Selected text:
◇ ◇ ◇ ◇ ◇
Menards says plans for Lawrence store still on track, but no date for construction announced

Maybe Menards has gotten busy plowing a garden, building a potpourri room or connecting a back-up generator to the chocolate fountain. I know those are all projects that have caused me delay in completing the real work I would like to get done around the house. So, maybe that’s why work hasn’t yet started on a new Menards store near 31st and Iowa streets.

Whatever the case, construction work hasn’t started and doesn’t appear likely to start in the next few weeks. But a Menards official told me in recent days the store project is still moving forward, and I tend to believe him because Menards has actually purchased all the property needed for the development. If there were a chance they weren’t going to build the store, I think it would be more likely they simply would have the ground under option to purchase.

But I don’t have a good explanation on why it is taking this much time to get the project started. As a reminder, Menards won its zoning approval from the City Commission in June. At that point, the project just became a matter of a few technical approvals before a building permit could be issued.

“Nothing is changing,” said Tyler Edwards, the Menards official who has been securing the approvals for the Lawrence project. “We’re just getting through all the little technical details.”

A planning department official told me that is the case. The department is waiting to receive the public improvement plans for the project. Those are the plans that show the designs and other technical specifications of streets, utility lines, storm sewers and other pieces of infrastructure. I’ve been told by city officials that there are no big challenges that Menards faces with those plans. Rather, the city simply is waiting to receive them so that they can be reviewed. In other words, I don’t think it is the city that is holding this project up.

That being said, it will take a little bit of time for city officials to review the necessary plans before a building permit can be issued. These things vary, but it easily could take four weeks from the time the plans are received to the time they are reviewed and approved by the various departments. So those of you, like me, who thought Menards would surely want to get started this spring, may be wrong.
◇ ◇ ◇ ◇ ◇
Recorded data:

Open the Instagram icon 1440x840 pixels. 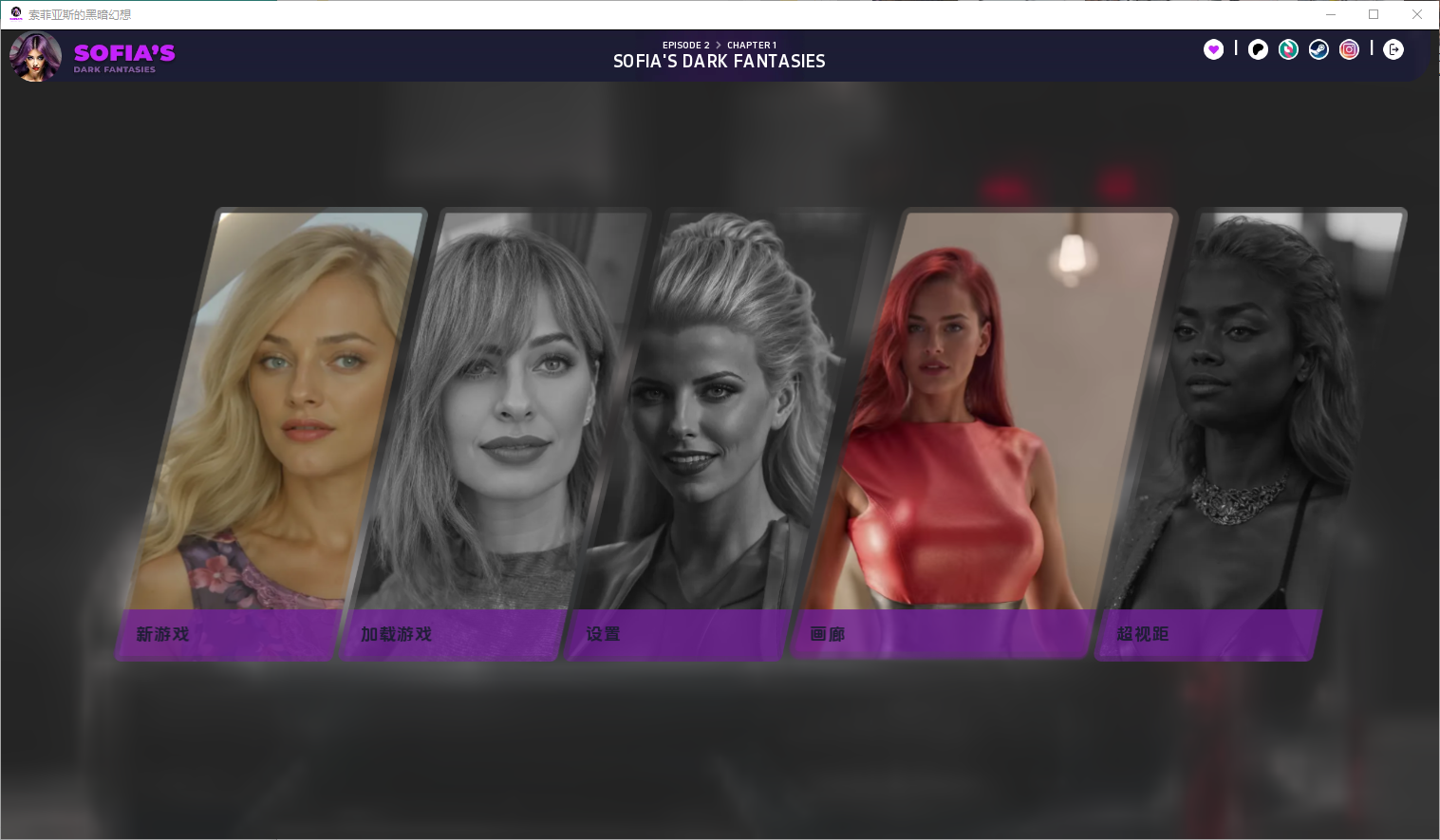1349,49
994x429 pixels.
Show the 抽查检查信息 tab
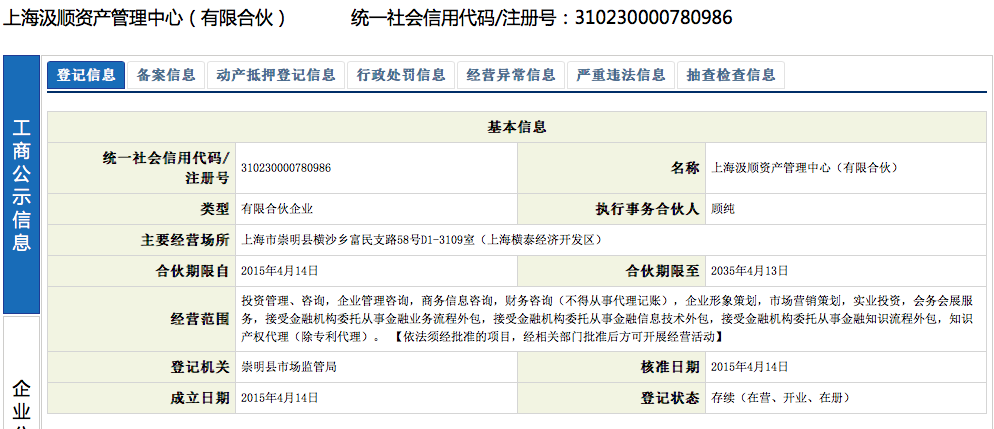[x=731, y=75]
◇ ◇ ◇ ◇ ◇
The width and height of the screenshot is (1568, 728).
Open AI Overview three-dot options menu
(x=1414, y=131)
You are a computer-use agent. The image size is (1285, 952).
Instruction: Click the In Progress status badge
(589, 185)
◇ ◇ ◇ ◇ ◇
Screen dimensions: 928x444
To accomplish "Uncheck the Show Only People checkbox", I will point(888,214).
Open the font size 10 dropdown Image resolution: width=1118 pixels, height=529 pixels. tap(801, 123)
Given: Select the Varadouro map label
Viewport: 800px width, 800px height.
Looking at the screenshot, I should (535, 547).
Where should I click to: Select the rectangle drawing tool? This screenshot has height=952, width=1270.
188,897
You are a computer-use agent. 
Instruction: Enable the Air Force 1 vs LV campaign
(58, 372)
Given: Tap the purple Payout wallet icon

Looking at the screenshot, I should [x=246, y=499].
◇ ◇ ◇ ◇ ◇
Tasks to complete:
1. In the article on the planned Lawrence Menards store, when did Menards win its zoning approval from the City Commission?
2. Carry on the article on the planned Lawrence Menards store from the point where it stops.

Answers to the problems:
1. Menards won its zoning approval from the City Commission in June.

2.
I couldn’t get Edwards to offer a date — or a season — when construction is likely to begin on the project. (He, too, evidently has read the essential guide for married handymen, “I’ll $%!# Get to It, Dear.” Rule No. 3: Never, ever, ever commit to a date. If you are pressured, immediately begin talking about an idea you have to remove a wall, and that usually will result in a subject change.)

Edwards previously has said the store likely will take nine to 10 months to build. One would think Menards would want to be open by next spring to take advantage of all the home improvement purchases that happen during that season. If so, it would seem construction would need to start in the next two to three months. But, as I’ve been told on many a home improvement project, I should leave the thinking to someone else.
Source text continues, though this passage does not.